放課後○○倶楽部
 ……。
 ……。

「暇だね……律子ちゃん」
「そうですね――って、違いますよ! 先輩も一緒に出る方法を考えくださいよっ」

 眉を吊り上げて俺を睨む律子ちゃん。

 最近、言動が徐々にだが和音さんに似てきたな。これはあまりいい兆候ではないぞ……早急に対策を講じなければ第二の魔王、いや第二の和音さんになってしまうだろう。

「焦っても何も解決しないって」
「でも、随分時間が経ったと思うのですけど、誰も現れる気配もありませんね」
「そうだね……ちょっとおかしいな」

 律子ちゃんが俺の言葉に心配そうに耳を傾けている。

「俺達はこの部屋に軟禁、あるいは監禁されているわけだ。だが、身体は拘束されているわけではないので、逃げようと思えば簡単に逃げられる。しかし、そんな状況でも俺達をここに閉じ込めた人物は現れる気配がないのはどうしてだろうか?」
「そ、それは……忙しいからとか?」
「違う……俺達が逃げられないと確信しているからだろうな」

 その言葉は律子ちゃんに衝撃を与えようで、目に溜まっていた涙を一気に溢れさせる結果となった。
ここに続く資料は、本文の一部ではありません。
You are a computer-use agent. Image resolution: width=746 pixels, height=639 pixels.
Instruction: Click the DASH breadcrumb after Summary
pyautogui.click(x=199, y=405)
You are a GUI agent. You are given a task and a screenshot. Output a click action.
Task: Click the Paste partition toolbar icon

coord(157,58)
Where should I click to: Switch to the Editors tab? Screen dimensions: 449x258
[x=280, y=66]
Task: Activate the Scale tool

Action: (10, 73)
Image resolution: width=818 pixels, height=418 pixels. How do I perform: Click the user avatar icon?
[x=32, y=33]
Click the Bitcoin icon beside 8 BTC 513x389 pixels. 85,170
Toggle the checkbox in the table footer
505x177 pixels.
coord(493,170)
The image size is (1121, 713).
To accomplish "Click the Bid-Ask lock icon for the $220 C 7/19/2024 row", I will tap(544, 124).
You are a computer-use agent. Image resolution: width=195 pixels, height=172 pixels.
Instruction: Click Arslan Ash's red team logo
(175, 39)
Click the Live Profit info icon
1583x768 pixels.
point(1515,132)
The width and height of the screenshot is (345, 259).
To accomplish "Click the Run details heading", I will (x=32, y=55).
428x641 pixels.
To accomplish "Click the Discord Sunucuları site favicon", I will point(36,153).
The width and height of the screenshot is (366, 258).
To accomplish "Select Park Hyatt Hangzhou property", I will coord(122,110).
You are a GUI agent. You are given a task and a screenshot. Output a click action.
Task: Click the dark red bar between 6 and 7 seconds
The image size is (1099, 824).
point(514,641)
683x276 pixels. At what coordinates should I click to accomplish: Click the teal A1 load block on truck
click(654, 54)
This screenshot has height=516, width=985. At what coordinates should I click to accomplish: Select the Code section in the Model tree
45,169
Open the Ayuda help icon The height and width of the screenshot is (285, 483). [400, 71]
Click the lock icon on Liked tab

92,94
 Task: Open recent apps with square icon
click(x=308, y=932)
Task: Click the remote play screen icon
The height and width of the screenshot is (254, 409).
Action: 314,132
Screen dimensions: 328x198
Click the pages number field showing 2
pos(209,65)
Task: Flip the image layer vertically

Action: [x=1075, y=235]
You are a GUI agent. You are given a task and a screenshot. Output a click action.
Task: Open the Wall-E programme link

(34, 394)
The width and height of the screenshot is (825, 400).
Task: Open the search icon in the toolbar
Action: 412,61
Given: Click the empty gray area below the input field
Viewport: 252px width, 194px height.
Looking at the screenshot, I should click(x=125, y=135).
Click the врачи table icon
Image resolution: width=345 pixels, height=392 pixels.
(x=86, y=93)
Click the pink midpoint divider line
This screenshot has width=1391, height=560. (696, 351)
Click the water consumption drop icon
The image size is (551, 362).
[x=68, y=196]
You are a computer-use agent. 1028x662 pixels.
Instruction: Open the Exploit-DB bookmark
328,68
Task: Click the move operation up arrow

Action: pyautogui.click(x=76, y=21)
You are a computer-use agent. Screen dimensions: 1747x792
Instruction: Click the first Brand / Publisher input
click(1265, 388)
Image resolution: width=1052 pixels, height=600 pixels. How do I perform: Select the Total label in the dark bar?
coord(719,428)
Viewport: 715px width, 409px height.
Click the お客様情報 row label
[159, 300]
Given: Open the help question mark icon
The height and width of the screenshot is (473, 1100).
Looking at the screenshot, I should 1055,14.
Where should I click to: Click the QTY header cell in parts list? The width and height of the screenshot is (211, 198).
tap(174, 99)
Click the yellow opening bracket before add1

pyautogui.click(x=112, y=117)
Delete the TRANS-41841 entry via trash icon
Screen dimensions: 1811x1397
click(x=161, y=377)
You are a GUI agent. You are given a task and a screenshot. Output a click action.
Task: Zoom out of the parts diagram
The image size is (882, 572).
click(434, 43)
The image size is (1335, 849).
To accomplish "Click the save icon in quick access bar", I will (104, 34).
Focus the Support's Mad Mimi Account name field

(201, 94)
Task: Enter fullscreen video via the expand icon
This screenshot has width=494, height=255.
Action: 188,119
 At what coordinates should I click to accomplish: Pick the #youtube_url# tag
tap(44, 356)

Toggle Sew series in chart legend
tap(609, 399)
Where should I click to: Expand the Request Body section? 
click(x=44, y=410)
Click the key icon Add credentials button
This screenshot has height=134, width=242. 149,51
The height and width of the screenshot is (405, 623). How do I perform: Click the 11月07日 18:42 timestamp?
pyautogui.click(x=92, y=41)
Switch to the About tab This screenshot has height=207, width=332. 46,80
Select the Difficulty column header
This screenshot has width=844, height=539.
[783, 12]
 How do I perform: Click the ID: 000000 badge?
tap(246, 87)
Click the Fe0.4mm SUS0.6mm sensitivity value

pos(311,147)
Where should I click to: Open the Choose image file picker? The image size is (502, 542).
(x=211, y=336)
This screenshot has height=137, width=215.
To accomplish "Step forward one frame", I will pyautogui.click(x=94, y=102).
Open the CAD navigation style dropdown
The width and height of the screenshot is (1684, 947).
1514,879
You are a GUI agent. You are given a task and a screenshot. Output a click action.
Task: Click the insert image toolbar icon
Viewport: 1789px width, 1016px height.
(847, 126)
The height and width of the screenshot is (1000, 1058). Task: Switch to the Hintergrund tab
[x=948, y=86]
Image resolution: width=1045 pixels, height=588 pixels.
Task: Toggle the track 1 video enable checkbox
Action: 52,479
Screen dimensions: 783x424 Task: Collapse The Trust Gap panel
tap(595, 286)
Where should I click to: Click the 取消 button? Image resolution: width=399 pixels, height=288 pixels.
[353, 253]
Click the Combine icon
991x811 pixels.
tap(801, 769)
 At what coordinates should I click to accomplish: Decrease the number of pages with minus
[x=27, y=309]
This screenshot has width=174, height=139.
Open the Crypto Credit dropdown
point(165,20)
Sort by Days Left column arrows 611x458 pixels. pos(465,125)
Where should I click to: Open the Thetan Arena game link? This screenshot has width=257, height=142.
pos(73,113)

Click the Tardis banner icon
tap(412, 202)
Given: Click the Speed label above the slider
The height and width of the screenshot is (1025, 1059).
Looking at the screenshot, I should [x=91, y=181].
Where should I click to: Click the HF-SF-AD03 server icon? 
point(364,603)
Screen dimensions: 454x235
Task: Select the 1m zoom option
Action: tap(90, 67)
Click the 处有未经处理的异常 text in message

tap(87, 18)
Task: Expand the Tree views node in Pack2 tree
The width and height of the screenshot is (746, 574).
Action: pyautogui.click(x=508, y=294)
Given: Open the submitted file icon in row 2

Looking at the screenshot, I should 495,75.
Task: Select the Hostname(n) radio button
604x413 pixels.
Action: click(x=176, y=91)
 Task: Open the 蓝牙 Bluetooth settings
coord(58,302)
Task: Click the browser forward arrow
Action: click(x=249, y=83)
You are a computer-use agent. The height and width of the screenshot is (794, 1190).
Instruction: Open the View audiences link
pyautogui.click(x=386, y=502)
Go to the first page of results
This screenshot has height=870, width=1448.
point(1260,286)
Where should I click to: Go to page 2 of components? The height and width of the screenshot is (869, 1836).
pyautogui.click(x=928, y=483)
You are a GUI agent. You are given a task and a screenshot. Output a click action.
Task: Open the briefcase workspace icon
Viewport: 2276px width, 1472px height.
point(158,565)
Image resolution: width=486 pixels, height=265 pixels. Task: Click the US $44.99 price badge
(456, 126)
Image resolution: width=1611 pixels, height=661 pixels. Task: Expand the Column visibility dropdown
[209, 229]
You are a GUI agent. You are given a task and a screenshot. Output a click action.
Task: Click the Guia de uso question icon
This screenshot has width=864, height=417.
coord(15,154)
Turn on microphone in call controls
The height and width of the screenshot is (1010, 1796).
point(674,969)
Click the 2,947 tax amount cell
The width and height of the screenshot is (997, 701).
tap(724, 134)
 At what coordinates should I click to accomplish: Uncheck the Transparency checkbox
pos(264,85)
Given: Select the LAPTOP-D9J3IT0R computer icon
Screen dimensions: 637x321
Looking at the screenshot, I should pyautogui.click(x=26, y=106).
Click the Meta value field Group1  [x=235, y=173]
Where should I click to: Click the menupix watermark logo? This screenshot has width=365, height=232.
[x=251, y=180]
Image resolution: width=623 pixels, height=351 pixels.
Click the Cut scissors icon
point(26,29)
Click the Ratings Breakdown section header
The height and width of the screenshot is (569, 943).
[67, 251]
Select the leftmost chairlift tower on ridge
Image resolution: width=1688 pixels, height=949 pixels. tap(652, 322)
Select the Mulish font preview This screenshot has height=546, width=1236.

 俺の言った事は間違いではないと思う根拠は、この部屋には出入り口と呼べるのは扉が一つだけ。窓は一切なく、部屋の中は空調が効いているのか寒いくらいに涼しかった。

「まあ、焦らず行くしかないよ……ねっ、律子ちゃん」

 律子ちゃんの頭を撫でて背中を擦ってあげると、俺の身体に腕を廻してきた。


 ……遊び過ぎたかな。


 少し面白半分で遊び過ぎたようだな。ここまで恐がらせるつもりはなかったが、さすがにやり過ぎたようだ。

 しかし、この部屋を脱出するためにどうすればいいか見渡してみたが、とりわけ目に付くものはなく困り果てていた。